February 11, 2011

The First Noise You Hear Will Be…

Posted in Features tagged , , , , , , , , , , , , , , , , , , at 8:36 pm by essentiallyeclectic

What does the future hold for the endangered ‘opening track’…?

Back when Starburst were still Opal Fruits, and Prince was yet to become The-Artist-Formerly-Known-As-Prince (and then Prince again), LP track listing mattered, and no more so than the selection of track one. Where once even LPs that didn’t fall into the category of (shudder) ‘concept albums’ were a carefully thought-out sequence of songs, they now exist as a collection of tunes geared towards mp3 player shuffle functions. Does this mean the impact of the opening track is of more importance than ever?

 

Whether as a statement of musical intent, or a gradual pacesetter for the album to come, track one has an important job. Some jump straight in, outlaying the theme and direction of the album; some are snippets of loosely relevant sound or dialogue (usually entitled ‘Intro’ or similar).

● Exercise instructions:
Reproduce the blog post on album opening tracks in full, word for word.

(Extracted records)

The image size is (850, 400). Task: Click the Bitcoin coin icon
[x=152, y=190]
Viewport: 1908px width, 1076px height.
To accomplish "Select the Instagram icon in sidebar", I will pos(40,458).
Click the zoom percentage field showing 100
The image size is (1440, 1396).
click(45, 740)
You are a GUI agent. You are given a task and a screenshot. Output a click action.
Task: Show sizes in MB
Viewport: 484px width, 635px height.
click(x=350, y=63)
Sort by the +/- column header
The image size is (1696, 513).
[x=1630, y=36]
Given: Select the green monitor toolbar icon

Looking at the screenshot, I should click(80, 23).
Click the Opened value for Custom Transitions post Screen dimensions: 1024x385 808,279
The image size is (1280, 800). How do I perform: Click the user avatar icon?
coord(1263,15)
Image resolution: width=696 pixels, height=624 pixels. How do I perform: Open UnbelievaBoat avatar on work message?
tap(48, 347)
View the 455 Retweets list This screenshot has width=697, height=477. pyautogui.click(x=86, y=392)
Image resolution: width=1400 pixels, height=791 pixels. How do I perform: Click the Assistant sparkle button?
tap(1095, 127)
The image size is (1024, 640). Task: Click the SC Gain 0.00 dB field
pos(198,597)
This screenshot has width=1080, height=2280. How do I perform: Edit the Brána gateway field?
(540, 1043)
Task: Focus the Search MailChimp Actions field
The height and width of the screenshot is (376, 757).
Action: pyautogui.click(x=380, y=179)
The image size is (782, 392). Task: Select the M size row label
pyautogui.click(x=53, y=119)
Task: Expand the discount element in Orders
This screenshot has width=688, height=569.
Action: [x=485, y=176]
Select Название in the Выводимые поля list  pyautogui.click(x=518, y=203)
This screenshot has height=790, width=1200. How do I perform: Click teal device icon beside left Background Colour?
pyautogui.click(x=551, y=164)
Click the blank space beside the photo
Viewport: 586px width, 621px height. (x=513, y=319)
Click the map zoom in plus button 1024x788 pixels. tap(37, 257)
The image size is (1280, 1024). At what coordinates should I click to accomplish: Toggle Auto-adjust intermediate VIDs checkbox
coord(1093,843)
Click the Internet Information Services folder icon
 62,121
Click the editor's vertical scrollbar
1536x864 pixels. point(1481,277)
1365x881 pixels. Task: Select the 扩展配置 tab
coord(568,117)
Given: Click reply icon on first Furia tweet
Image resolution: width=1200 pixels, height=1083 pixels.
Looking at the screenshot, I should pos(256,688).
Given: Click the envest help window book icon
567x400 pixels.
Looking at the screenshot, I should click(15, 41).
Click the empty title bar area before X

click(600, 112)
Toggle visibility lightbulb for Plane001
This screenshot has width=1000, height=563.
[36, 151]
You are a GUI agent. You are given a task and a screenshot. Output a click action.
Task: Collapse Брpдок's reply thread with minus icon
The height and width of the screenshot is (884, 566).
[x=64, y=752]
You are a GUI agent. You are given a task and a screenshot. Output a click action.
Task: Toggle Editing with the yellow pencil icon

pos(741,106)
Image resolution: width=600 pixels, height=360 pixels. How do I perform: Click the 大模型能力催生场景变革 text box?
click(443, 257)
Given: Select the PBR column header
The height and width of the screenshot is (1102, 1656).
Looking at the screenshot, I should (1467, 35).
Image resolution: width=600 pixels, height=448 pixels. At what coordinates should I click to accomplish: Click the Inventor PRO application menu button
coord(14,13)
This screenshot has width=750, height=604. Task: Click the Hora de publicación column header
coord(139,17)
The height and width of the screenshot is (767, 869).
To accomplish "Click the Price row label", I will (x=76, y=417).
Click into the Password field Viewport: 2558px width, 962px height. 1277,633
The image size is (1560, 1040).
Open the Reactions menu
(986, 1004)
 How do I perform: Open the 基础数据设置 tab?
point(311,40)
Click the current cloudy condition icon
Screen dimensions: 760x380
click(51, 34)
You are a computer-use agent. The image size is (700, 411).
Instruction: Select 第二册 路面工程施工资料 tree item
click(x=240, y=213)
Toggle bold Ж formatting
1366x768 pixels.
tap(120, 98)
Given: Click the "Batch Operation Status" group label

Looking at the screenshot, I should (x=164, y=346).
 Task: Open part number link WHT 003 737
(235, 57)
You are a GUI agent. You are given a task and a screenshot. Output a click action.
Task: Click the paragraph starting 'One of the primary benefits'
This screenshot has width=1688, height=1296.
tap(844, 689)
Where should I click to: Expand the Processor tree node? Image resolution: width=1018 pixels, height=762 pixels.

● The answer:
February 11, 2011

The First Noise You Hear Will Be…

Posted in Features tagged , , , , , , , , , , , , , , , , , , at 8:36 pm by essentiallyeclectic

What does the future hold for the endangered ‘opening track’…?

Back when Starburst were still Opal Fruits, and Prince was yet to become The-Artist-Formerly-Known-As-Prince (and then Prince again), LP track listing mattered, and no more so than the selection of track one. Where once even LPs that didn’t fall into the category of (shudder) ‘concept albums’ were a carefully thought-out sequence of songs, they now exist as a collection of tunes geared towards mp3 player shuffle functions. Does this mean the impact of the opening track is of more importance than ever?

 

Whether as a statement of musical intent, or a gradual pacesetter for the album to come, track one has an important job. Some jump straight in, outlaying the theme and direction of the album; some are snippets of loosely relevant sound or dialogue (usually entitled ‘Intro’ or similar).